One Addict Helping Another...

After posting about my sister and me, I was sitting in a meeting and started thinking about  when I first entered into recovery and I listening to the new faces that were there, " I don't have any friends that don't use.  I have no support from my family.  I only have today clean!  My self-esteem sucks and I am scared to go home."

How easy it was to relate to what these people were sharing?  I can remember my first meeting.  That I had no self-esteem.  No friends, but only by the grace God, I did have some family that helped me and stood by me.  I have always thought I was "less than", never "good enough".  Yes, I could relate very well to what these folks were sharing.  And when they finished I ask God to comfort them, protect them, and help them make it through the night until they can get to any meeting tomorrow.

After they finished and I spoke up.  "Your not along anymore.  By the end of this meeting you will have everyone in this room as a friend.  Ones that are willing to help you if you just tell what you need.  People that have been where you are and got to the other side.  I know that a lot of what you are hearing, you don't understand.  That's fine.  We don't expect you to 'get it' the first little while you are here, just keep coming no matter what."

I continued sharing, "I, too, had no self-esteem when I got here.  I was scared.  I had no friends.  I had very little family,  I just wanted someone to help me not use.  Now today, my self-esteem is much better.  I'm not as scared as I was at first.  I, too, only have today.  That is what our literature teaches us.  No matter how many years someone may have, all they have is today."

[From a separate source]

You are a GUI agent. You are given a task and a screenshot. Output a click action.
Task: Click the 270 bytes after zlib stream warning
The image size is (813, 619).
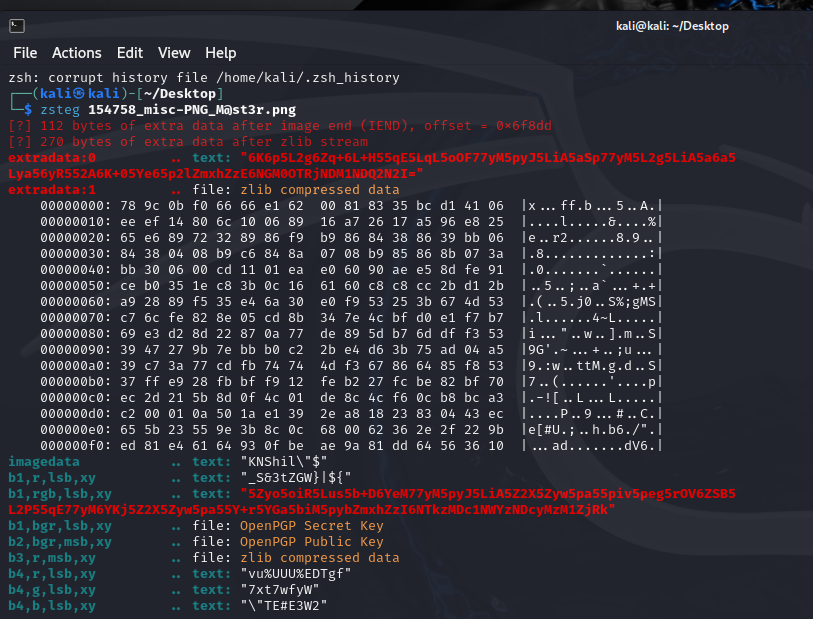click(x=188, y=141)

"Today, I know that I like myself, no I love myself.  I do matter.  I do count for something.  I have learned that as long as I don't use, do the things that are suggested for me to do and approach each day, person, issue for that day, just for today, I don't have to use.  You see, after being here for a little bit, I know that I am growing and learning.  Remaining teachable and listening to others."

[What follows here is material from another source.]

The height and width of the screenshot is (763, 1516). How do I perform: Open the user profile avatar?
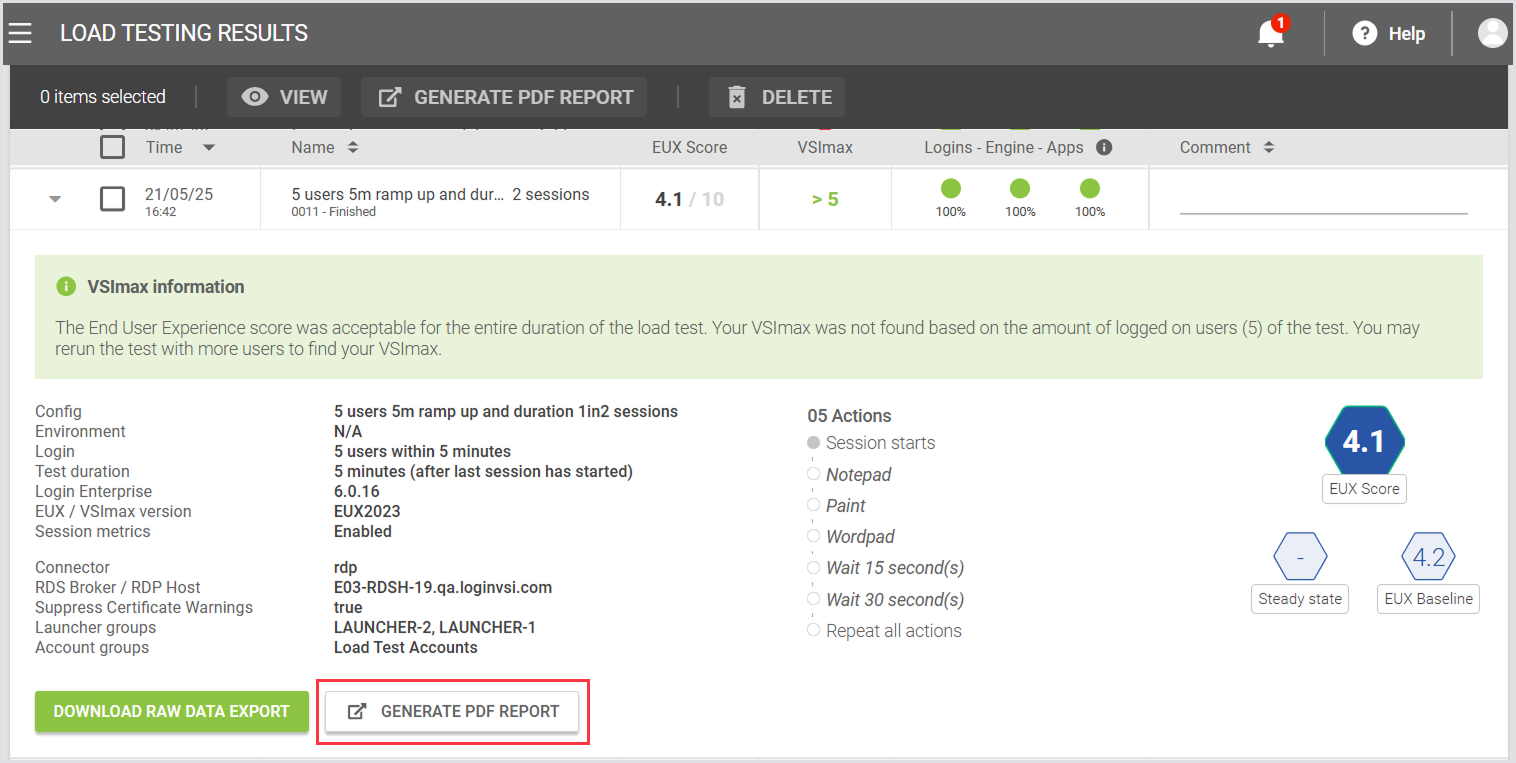(x=1492, y=33)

Addiction.....will mess your life up, turn you into someone you don't know, leave you for dead, and laugh at you when you run out still wanting, needing more, and more, and more!  It is an incurable disease.  It is fatal.  It is crippling.  It wants me dead.  Addiction is no joke and if you don't take this disease seriously, it will take you to places you never thought you would go.

You see, this is part of why I told my sister that I would never be cured.  After hearing these people speak, I knew what I had been feeling all day, that was to be my next post.  Now I am not posting this to make anyone feel anything, except maybe help you to understand how this disease works.  You may have a loved one or a friend that has this disease.  And, for the record, addiction is not always just about drugs and alcohol, you can be come addicted to anything.  Addiction has many faces.

This is just my experience, no one else's.  The spiritual principle of anonymity is extremely important.  I do not wish to push my opinion's on anyone.  They are just my opinions, experiences, and stories.  All that I post here are just that, my opinions, experiences, and stories.

If what I post helps you to understand that the disease of Addiction is in no way a laughing matter, that it is very serious, then I have done what I set out to do.  Please remember that I am giving you a little piece of myself with each post I write.  But my post also help me, to grow and see where I need more attention put in my life.  It is easy for me to think I am better. I know how to and how not to do things today.  I got this disease by the tail.  When my mind starts that why, I have to do whatever it takes to get rid of that type thinking.

Addiction......I will always have this disease.  I will go to my grave with this disease.  What I don't have to do is "give in" to this disease.  I do what I do to keep my disease arrested and locked away in the furthest reaches of my mind.  I doctor it every day and every night.  I try to keep it under lock and key.  I can't play when it comes to the footwork I need to do for me to be okay with me.

Addiction......it will kill, if one allows it to!